Match Color is not perfect. While it improves the original clip, top, the color results are not as good as manually color grading the clip. In most cases, while the color is better, the grayscale is a bit washed out.

Matching colors is how the Match Color effect was designed, but, there’s a much more we can do with it.

NOTE: In the video Inspector, the Match Color effect lets you change the source image, but there’s nothing to adjust.

WHAT IT’S DOING

The Match Color effect maps the grayscale and color values from a good clip to the bad clip. This is not a content mapping, but a color mapping. It isn’t replacing any colors, rather it is blending the new colors with the old.

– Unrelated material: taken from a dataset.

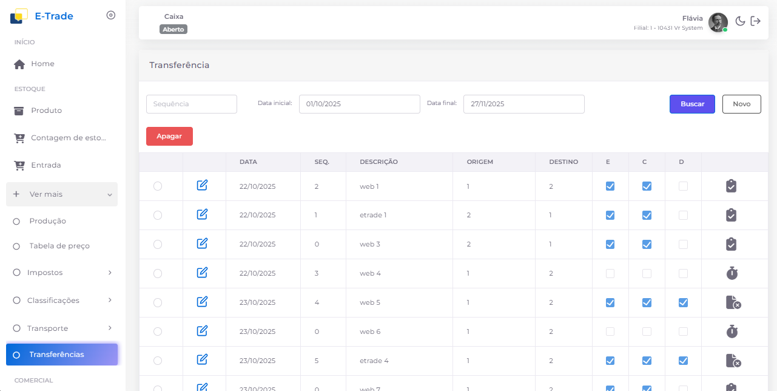Image resolution: width=777 pixels, height=391 pixels.
Task: Open the Produto menu item
Action: (x=46, y=111)
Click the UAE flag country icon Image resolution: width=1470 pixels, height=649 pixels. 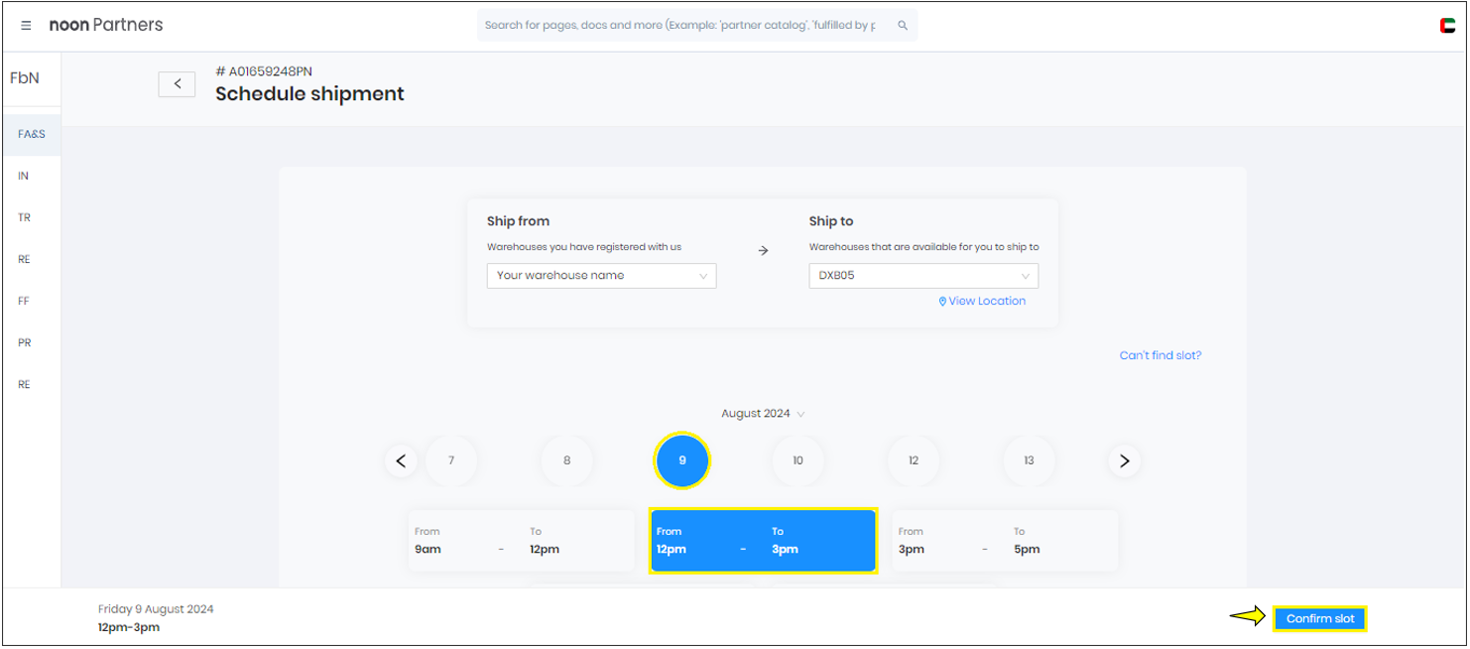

Unlike other effects such as chroma key, if you color grade the good clip before applying Match Color, the color-graded image is used to determine changes in the source clip. In other words, Match Color matches using the current state of a clip.

CHANGE THE TONE

In this example, this wide shot of desert canyons is washed out and green.

Here are the colors I’d rather the wide shot contain, displayed on the right.

Apply the Match Color effect and the original clip looks like this. Not just color values, but grayscale, too, were transferred.

TAKE THIS TO EXTREMES

Hmmm… Match Color applies grayscale and color values from a source to a destination. What if… we don’t use images at all. What if we use gradients?

Here’s the source image. Petrified rocks in the desert. Very green petrified rocks.

The rule is: To remove a color, add the opposite color. What’s the opposite of green? Magenta.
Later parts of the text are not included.